TASK DIRECTIONS: Restate every line below word for word, but drop each picture.

[Saved entries]
=====
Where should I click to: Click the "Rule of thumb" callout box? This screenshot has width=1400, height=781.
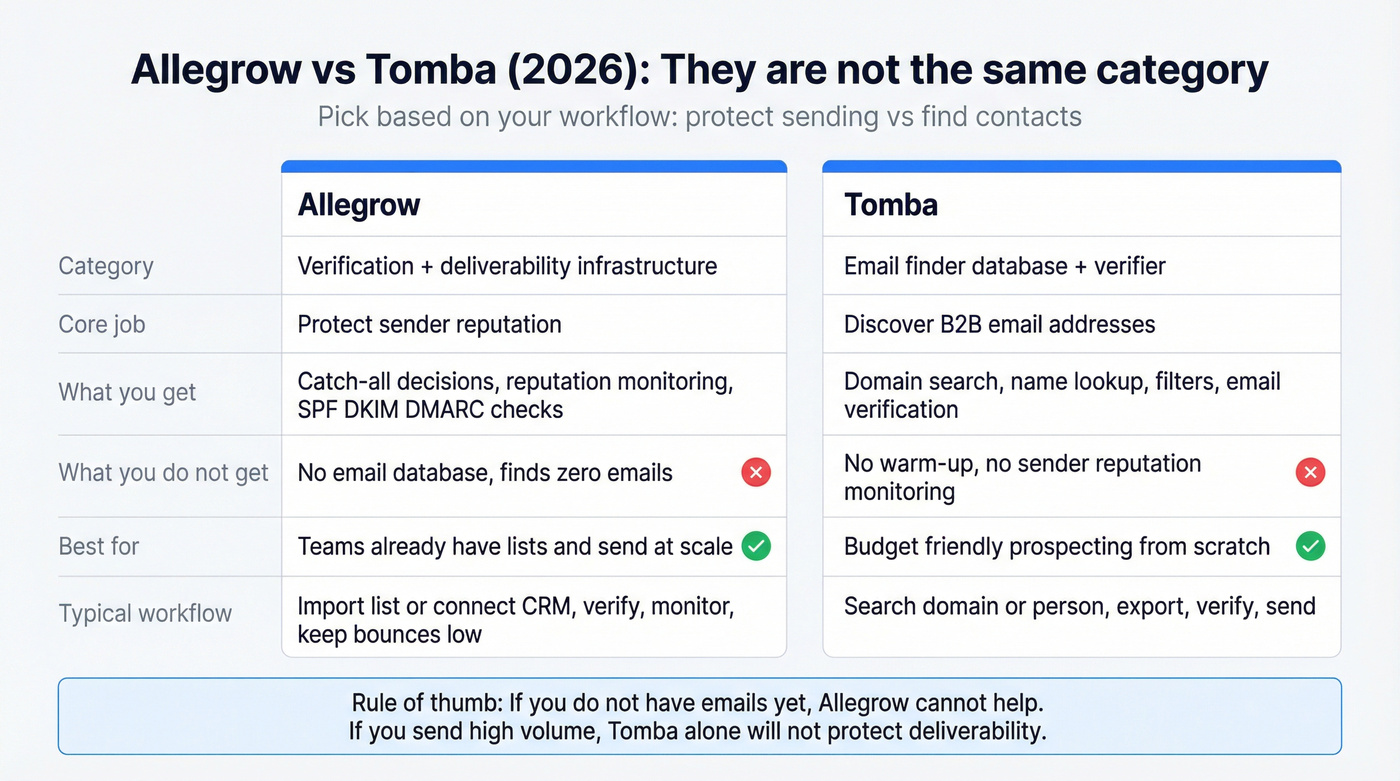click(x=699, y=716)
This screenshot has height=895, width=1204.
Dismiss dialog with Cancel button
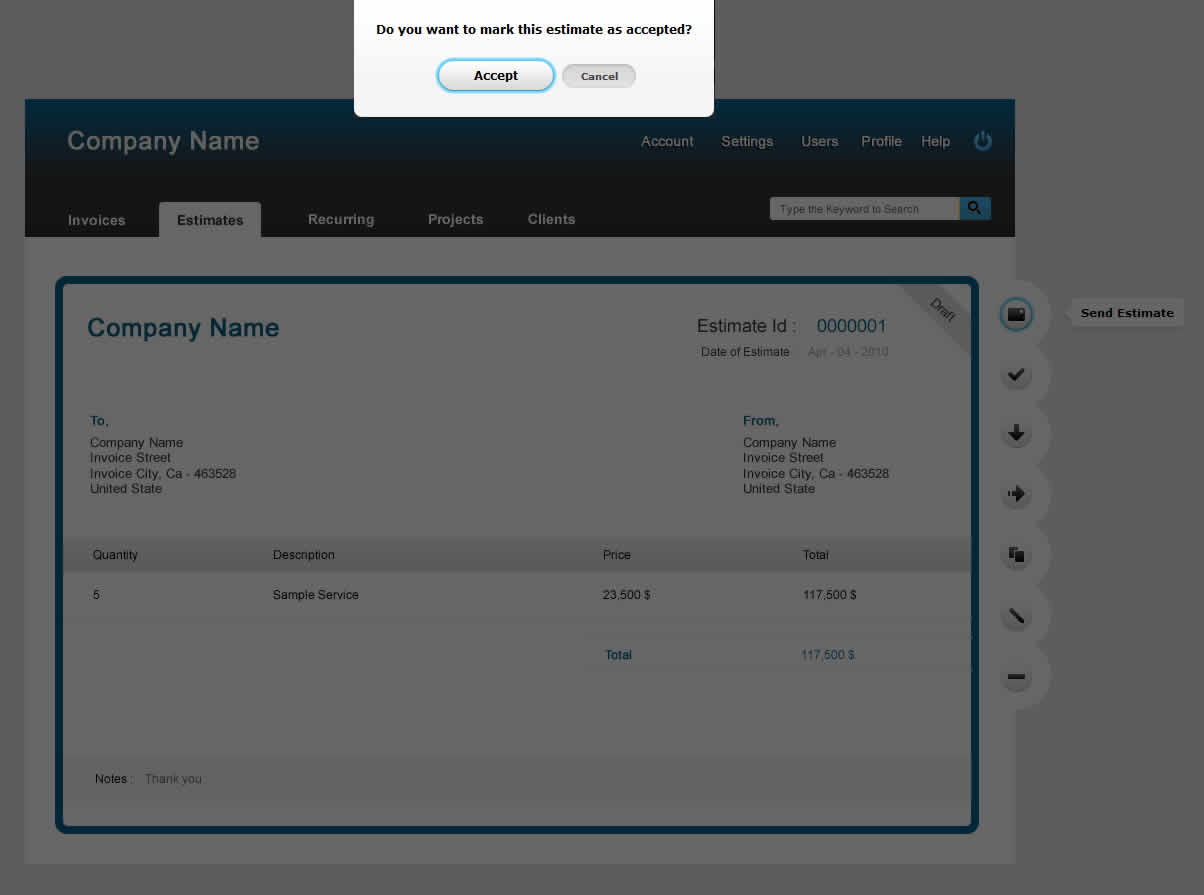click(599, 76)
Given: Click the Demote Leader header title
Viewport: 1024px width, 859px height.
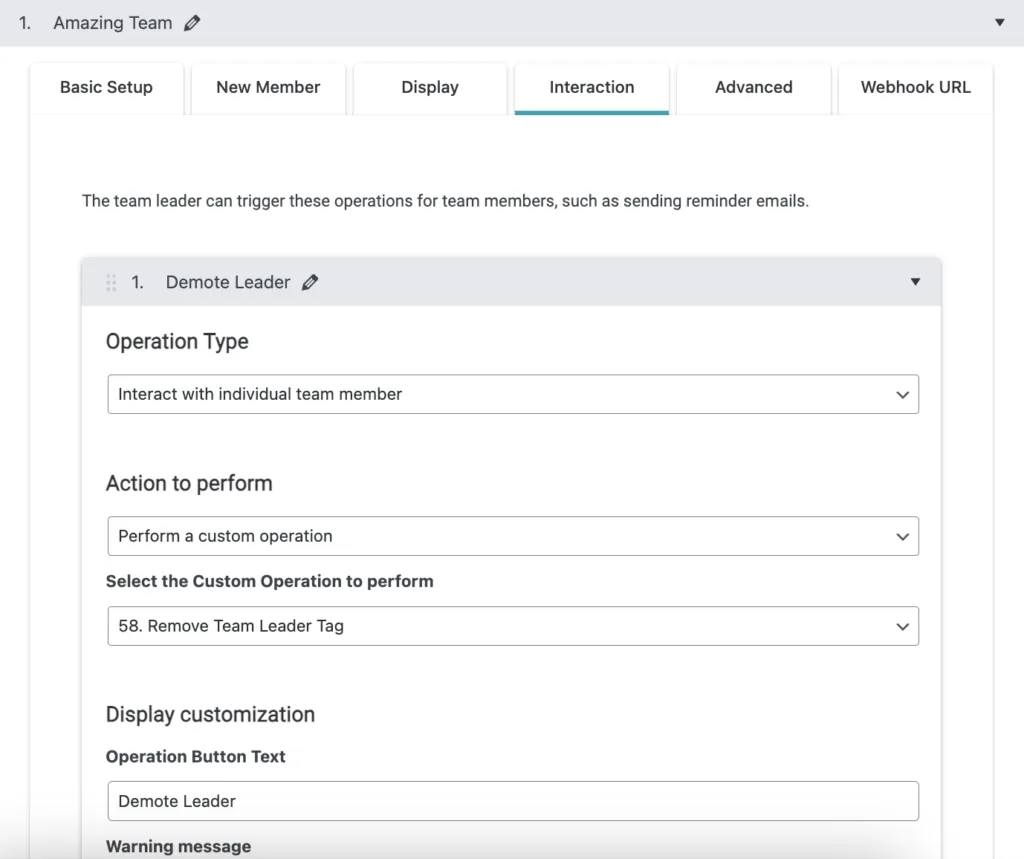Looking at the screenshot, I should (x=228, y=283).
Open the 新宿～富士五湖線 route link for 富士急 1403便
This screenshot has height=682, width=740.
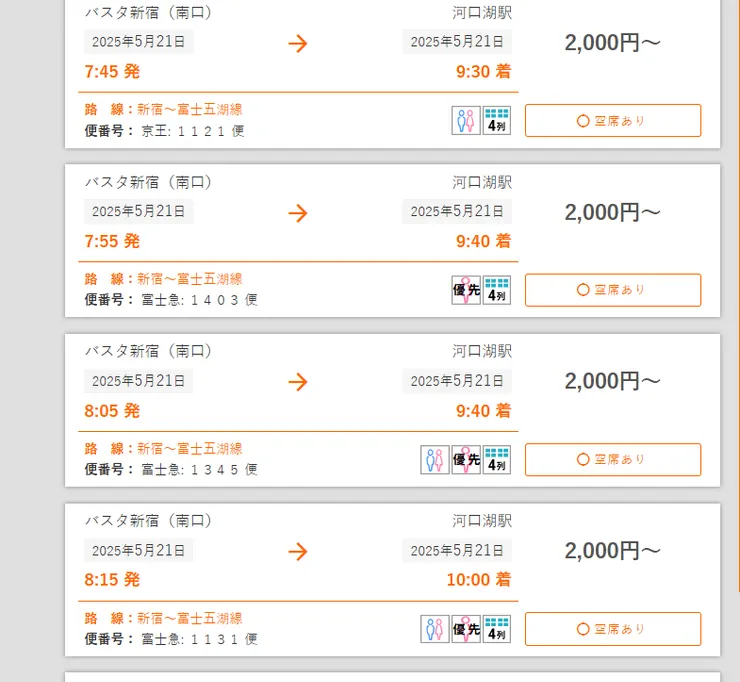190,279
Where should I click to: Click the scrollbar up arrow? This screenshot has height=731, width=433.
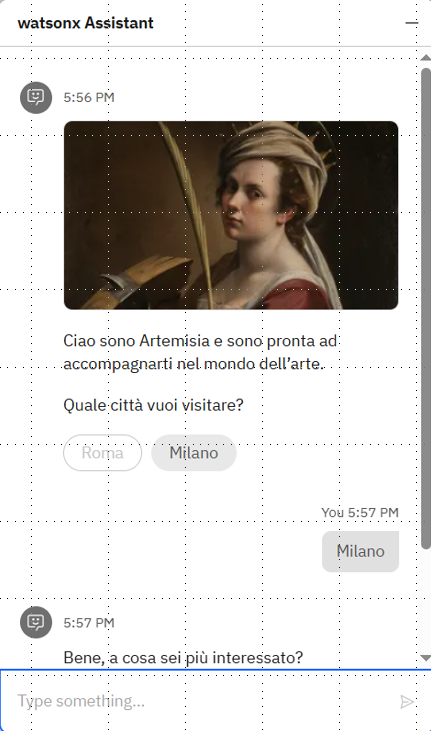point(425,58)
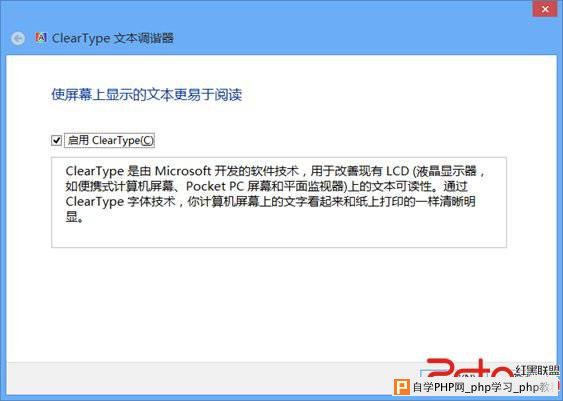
=====
RESPONSE:
Where should I click to: Click the "Rule of thumb" callout box? This screenshot has width=1400, height=781.
click(x=699, y=716)
This screenshot has height=895, width=1204.
Dismiss dialog with Cancel button
click(599, 76)
Given: Click the Demote Leader header title
Viewport: 1024px width, 859px height.
Looking at the screenshot, I should (x=228, y=283).
Open the 新宿～富士五湖線 route link for 富士急 1403便
This screenshot has height=682, width=740.
190,279
Where should I click to: Click the scrollbar up arrow? This screenshot has height=731, width=433.
point(425,58)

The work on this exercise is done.